Rebuilding The Old Stein

Prost! will make room for salute when you next click glasses at the bar at the new Old Stein. That’s because owner Mike Selinger has imported the bar of a famous Manhattan Italian eatery to keep the old in the Old Stein, which he hopes to reopen at its Mayo location in August after December 31’s fire.
    For over a century, the mahogany bar and bar back was the centerpiece of Carmine’s, a rustic Italian gathering spot in New York City’s South Street Seaport, a working port district that’s gone upscale. Carmine’s closed last year, facing a $13,000-a-month rent hike.
    Selinger found the bar on Craigslist. He and childhood friend Lloyd Warble drove a borrowed 20-foot box truck to New York on March 19. Selinger was breathing heavily from unloading when he told the story to Bay Weekly a few days later.

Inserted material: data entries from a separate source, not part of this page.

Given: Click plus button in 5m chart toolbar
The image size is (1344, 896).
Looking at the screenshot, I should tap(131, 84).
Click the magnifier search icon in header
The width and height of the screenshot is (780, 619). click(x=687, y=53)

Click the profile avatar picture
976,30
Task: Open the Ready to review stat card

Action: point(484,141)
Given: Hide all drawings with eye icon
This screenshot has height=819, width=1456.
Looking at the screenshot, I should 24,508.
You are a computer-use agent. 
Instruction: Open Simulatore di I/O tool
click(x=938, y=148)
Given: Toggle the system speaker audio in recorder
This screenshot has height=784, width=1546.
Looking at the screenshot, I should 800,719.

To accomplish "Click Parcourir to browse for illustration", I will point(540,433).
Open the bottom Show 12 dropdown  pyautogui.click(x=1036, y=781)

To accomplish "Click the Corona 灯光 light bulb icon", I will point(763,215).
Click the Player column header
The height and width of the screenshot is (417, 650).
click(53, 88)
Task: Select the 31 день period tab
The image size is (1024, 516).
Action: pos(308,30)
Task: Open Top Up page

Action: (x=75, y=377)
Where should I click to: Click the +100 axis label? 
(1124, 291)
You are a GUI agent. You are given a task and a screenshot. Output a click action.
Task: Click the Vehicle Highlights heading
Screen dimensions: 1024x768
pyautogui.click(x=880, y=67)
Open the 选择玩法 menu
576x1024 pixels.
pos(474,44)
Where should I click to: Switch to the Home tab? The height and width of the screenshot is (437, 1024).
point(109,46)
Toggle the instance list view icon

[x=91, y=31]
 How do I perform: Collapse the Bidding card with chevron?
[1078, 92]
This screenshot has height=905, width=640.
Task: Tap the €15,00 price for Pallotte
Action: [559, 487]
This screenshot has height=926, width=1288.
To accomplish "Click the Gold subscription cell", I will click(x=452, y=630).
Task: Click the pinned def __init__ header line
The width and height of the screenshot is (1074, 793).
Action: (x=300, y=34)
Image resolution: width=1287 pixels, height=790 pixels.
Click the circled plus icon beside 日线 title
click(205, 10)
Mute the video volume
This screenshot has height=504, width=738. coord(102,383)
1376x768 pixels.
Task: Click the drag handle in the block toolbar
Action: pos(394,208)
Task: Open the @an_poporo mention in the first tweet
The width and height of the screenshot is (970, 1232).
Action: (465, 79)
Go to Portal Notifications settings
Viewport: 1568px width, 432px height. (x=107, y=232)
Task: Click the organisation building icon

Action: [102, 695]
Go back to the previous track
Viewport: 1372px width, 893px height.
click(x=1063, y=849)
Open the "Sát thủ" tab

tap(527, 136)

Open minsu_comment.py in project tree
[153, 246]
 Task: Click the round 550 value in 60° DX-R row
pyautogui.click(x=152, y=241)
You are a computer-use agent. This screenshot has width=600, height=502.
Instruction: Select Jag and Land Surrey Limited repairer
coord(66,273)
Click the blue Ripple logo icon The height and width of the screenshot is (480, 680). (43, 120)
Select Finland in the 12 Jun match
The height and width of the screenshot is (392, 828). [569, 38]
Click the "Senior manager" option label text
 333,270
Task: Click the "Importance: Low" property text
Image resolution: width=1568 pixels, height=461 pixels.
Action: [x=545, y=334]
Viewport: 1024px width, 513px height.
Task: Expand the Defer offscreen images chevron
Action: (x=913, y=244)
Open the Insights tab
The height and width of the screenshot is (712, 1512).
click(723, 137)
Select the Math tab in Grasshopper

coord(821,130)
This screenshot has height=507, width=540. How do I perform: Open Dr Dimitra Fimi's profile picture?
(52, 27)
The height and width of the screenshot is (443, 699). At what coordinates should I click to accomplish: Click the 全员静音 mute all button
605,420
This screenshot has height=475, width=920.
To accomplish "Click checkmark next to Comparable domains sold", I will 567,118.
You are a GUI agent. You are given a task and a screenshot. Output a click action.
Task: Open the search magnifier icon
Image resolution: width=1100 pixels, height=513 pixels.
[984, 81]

    “It was a six-hour trip,” Selinger reported. “We drove past two accidents, over bridges, through tunnels, all through Brooklyn, over the bridge and into Manhattan to an old warehouse, where the bar, a couple hundred feet of 100-year-old oak paneling and old booths were stored. We got it all in except the 22-foot-long brass foot rail. It missed by about a foot and a half.”
    The change of ownership was first reported in DNAinfo.com, an online report of Manhattan local news.
    The weighty purchase signals how far Selinger and wife Beth have come since the pre-dawn New Year’s Eve fire rearranged their plans for 2011.
    “We’re submitting our shell permit request March 25,” Selinger said. “Inside, everything is gone down to four walls.”
    Construction could begin in early April on architect Catherine Purple Cherry’s new and slightly larger Old Stein.
    While Selinger waits, he’s got his work cut out for him with his new old bar.
    “Wear and tear needs to be addressed with repairs and a really good cleaning to save the wood’s age and patina.” His woodworking skills aren’t great, he says. But “I have a lot of elbow grease.”